Há um segredo bem guardado nas gavetas das seguradoras portuguesas: a maioria dos portugueses paga por coberturas que nunca vai usar, enquanto desconhece proteções essenciais que poderiam salvar o seu património em momentos críticos. Esta realidade, que atravessa todas as classes sociais e idades, representa um custo anual de milhões de euros em prémios desnecessários.
A investigação que conduzimos durante três meses revela um padrão preocupante: cerca de 68% dos portugueses com seguros multirriscos habitacionais têm coberturas duplicadas ou desnecessárias. Muitos pagam anualmente por proteções que já estão incluídas noutros seguros ou que simplesmente não se adequam ao seu perfil de risco real. O cenário repete-se nos seguros automóvel, onde os condutores optam por franquias baixas que raramente compensam o acréscimo no prémio anual.
O problema começa na forma como os seguros são comercializados. A pressão das metas de vendas e a complexidade das apólices criam um terreno fértil para que os clientes acabem com produtos que não compreendem totalmente. "Há uma assimetria de informação gritante entre quem vende e quem compra", confirma-nos um antigo mediador de seguros que preferiu manter o anonimato. "Muitas vezes, os clientes assinam documentos de dezenas de páginas sem perceber exatamente o que estão a contratar."
A verdade é que as seguradoras portuguesas operam num mercado altamente competitivo, mas essa competição nem sempre se traduz em melhores condições para os consumidores. Pelo contrário: a guerra de preços tem levado a que algumas empresas cortem em serviços essenciais ou criem barreiras burocráticas para o pagamento de indemnizações. Os números do regulador do setor mostram que as reclamações têm vindo a aumentar consistentemente nos últimos cinco anos.
Um dos aspetos mais preocupantes que descobrimos diz respeito aos seguros de saúde. Muitos portugueses pagam por seguros de saúde que, na prática, oferecem menos cobertura do que o Serviço Nacional de Saúde em várias especialidades. A ilusão de um acesso mais rápido esconde limitações significativas em tratamentos de longo prazo e em doenças crónicas, áreas onde o SHS ainda se revela mais eficaz.
No segmento automóvel, a situação não é mais animadora. Os condutores portugueses pagam em média 15% a mais do que os seus congéneres europeus por seguros equivalentes, segundo dados da Autoridade de Supervisão de Seguros e Fundos de Pensões. Esta diferença não se justifica por fatores de risco objetivos, mas antes pela estrutura de custos do mercado nacional e pela falta de transparência na formação de preços.
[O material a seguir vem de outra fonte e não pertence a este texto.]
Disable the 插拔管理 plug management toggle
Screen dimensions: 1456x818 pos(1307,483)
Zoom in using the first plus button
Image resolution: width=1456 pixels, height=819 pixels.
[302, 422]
A digitalização trouxe novas oportunidades, mas também novos riscos. As insurtechs que prometem revolucionar o setor têm enfrentado dificuldades em escalar as suas operações, enquanto as seguradoras tradicionais demoram a adaptar-se às novas realidades. O resultado é um híbrido disfuncional onde os clientes pagam por inovação que não recebem na totalidade.
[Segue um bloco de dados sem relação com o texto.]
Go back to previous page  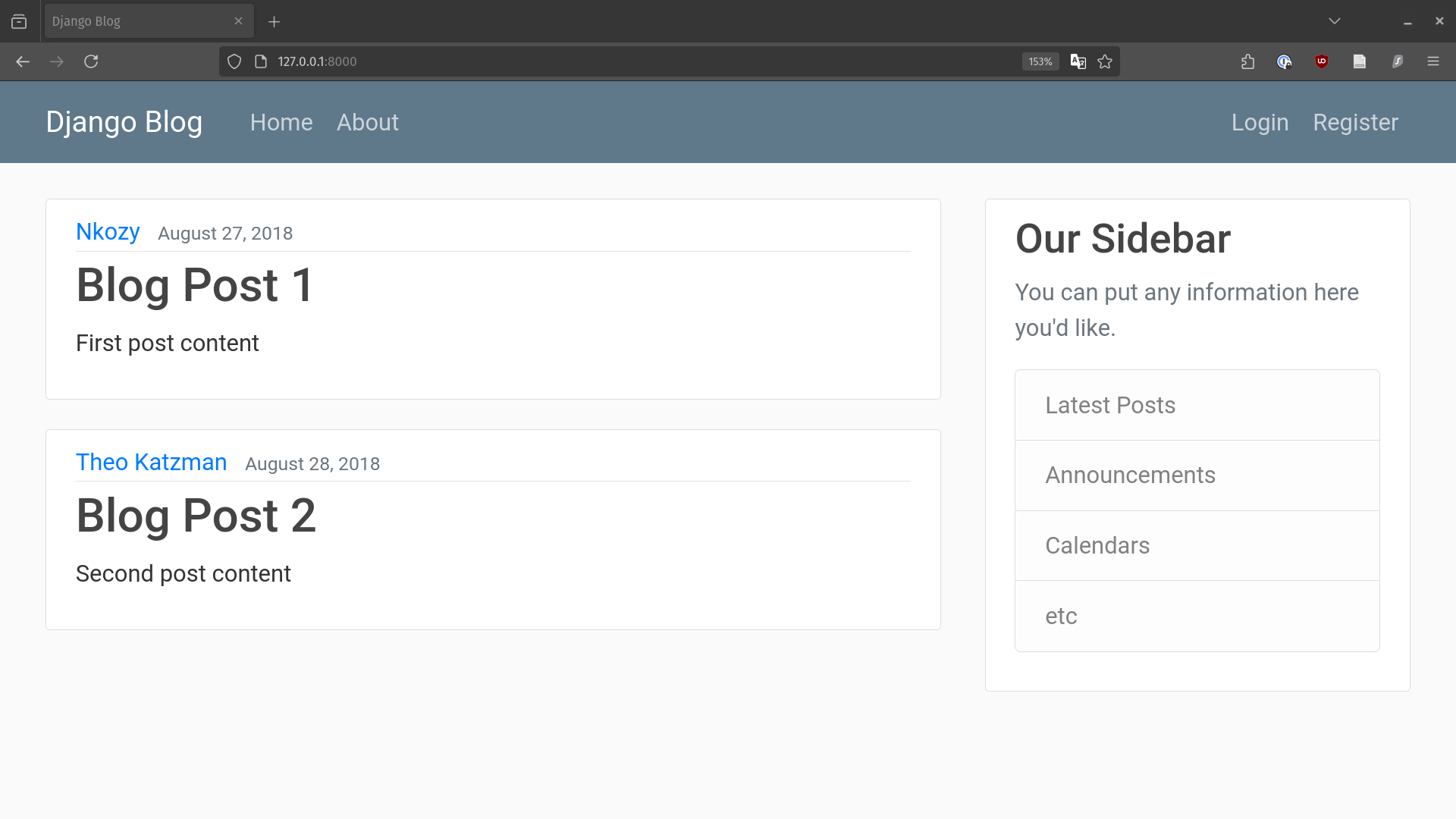[23, 61]
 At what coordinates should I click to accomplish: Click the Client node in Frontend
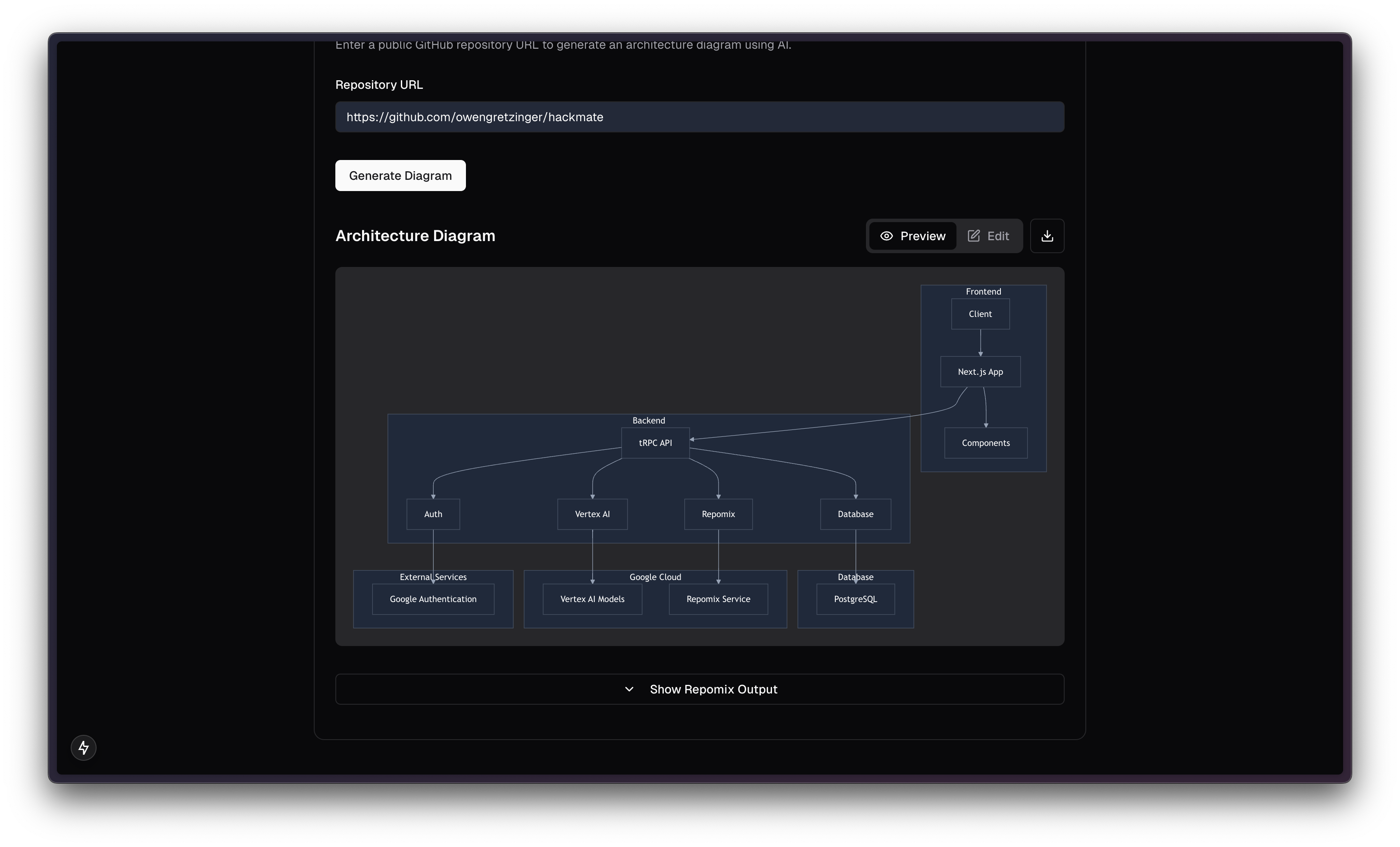tap(980, 314)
A questão dos seguros de vida merece particular atenção. Muitas famílias portuguesas mantêm apólices de vida desatualizadas, que não refletem as suas reais necessidades de proteção. Os valores garantidos são frequentemente insuficientes para cobrir as despesas da família em caso de falecimento do provedor, enquanto os benefícios por invalidez permanecem subvalorizados na maioria dos contratos.
A solução, segundo os especialistas que consultámos, passa por uma mudança de mentalidade tanto dos consumidores como das seguradoras. Os primeiros precisam de dedicar mais tempo à análise das suas necessidades reais de proteção, enquanto as segundas devem assumir um papel mais ativo na educação dos clientes. "Um cliente bem informado é um cliente mais fiel e mais satisfeito", defende uma gestora de uma seguradora multinacional.
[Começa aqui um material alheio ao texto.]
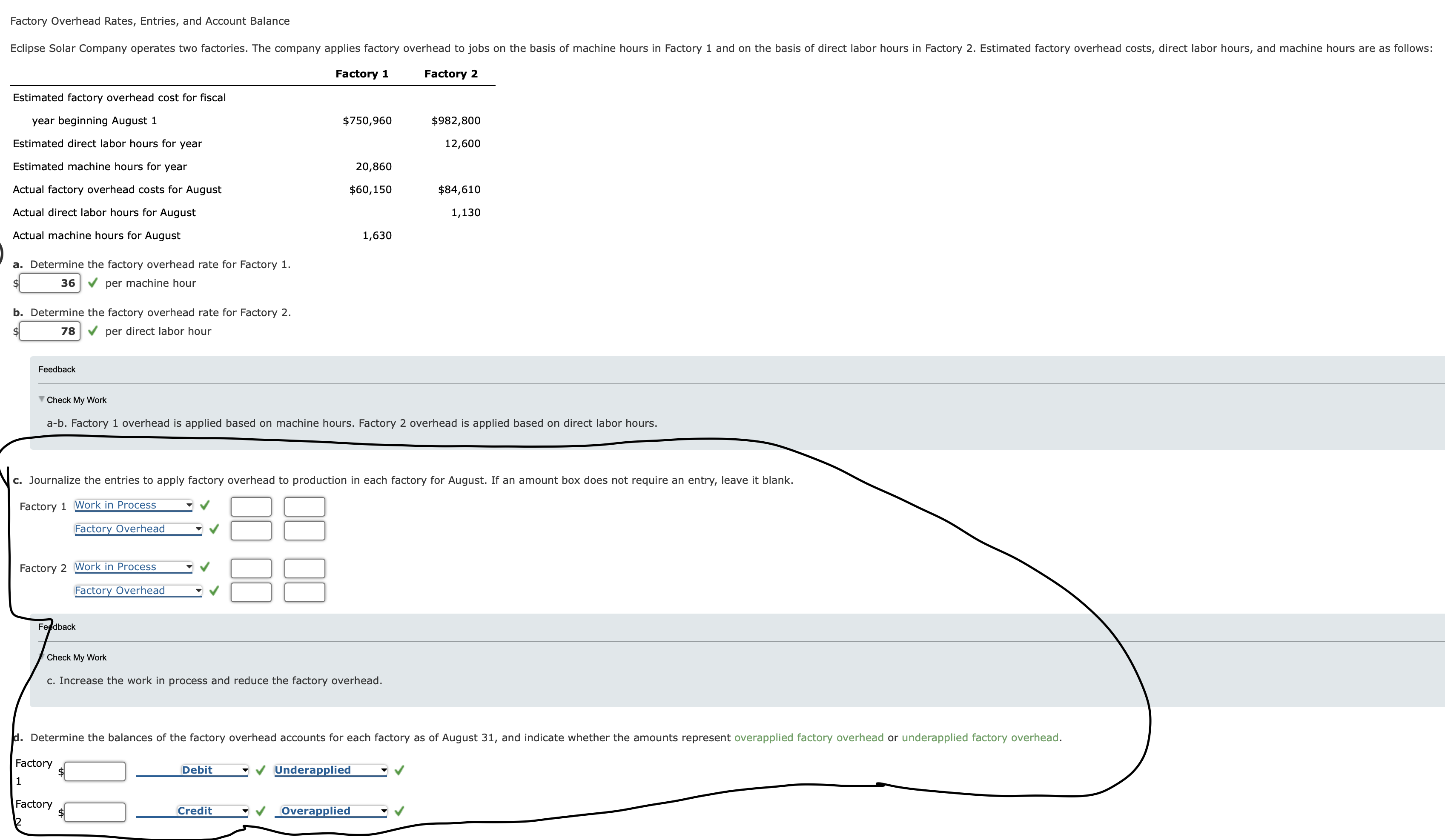
Task: Collapse the second Check My Work section
Action: point(41,657)
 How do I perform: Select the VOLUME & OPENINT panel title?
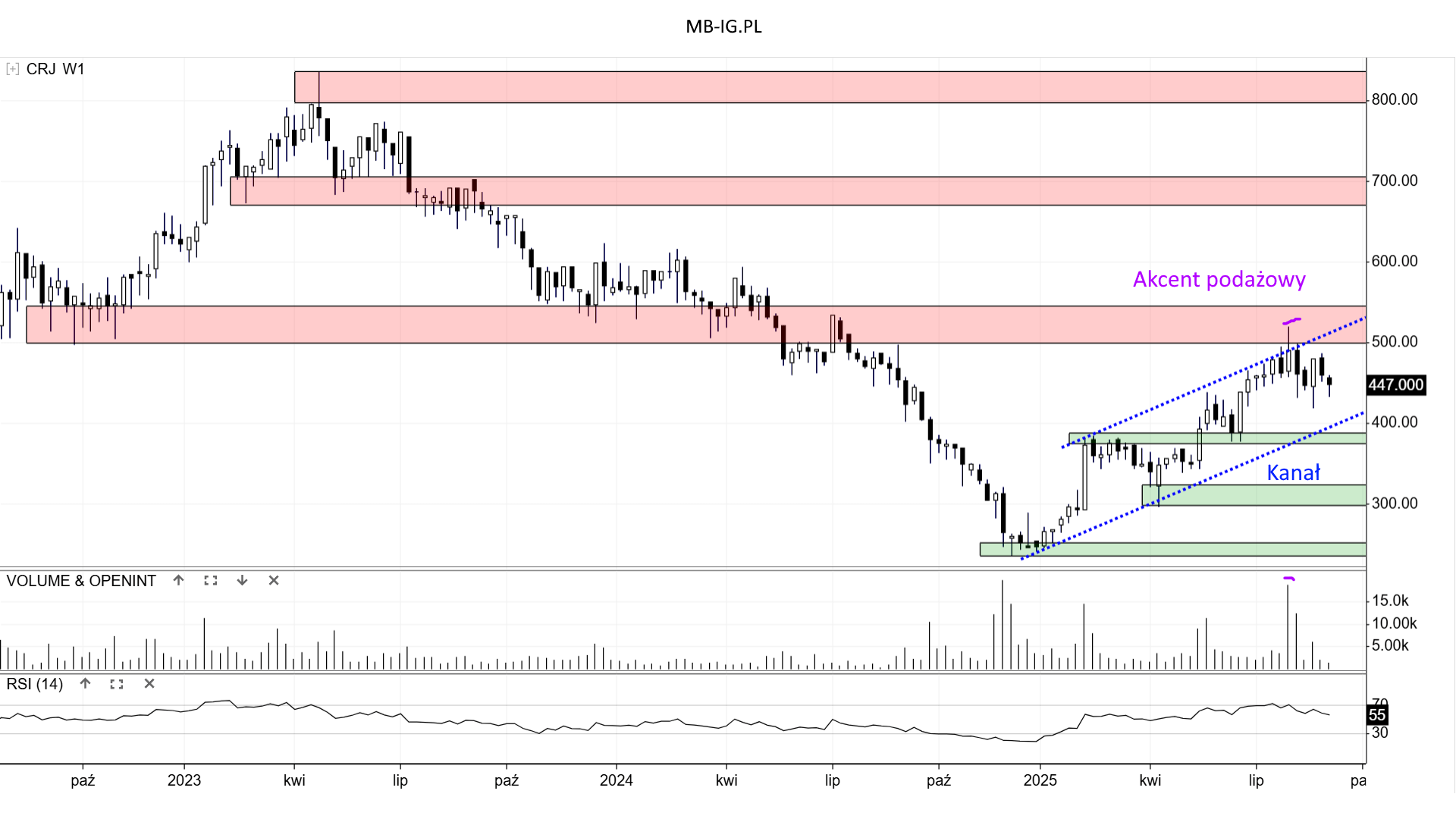coord(81,581)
O futuro dos seguros em Portugal dependerá da capacidade do setor em reinventar-se perante novos riscos como as alterações climáticas, a cibersegurança e as pandemias. As apólices tradicionais estão a tornar-se progressivamente inadequadas para enfrentar estes desafios, criando uma oportunidade única para quem souber antecipar as necessidades de proteção dos portugueses.
Enquanto isso, o conselho que deixamos aos leitores é simples: revejam os vossos seguros com regularidade, peçam segundas opiniões e não tenham medo de questionar as condições que vos são apresentadas. O dinheiro que pouparem poderá fazer a diferença no orçamento familiar, enquanto a proteção que garantirem poderá salvar-vos em momentos de verdadeira necessidade.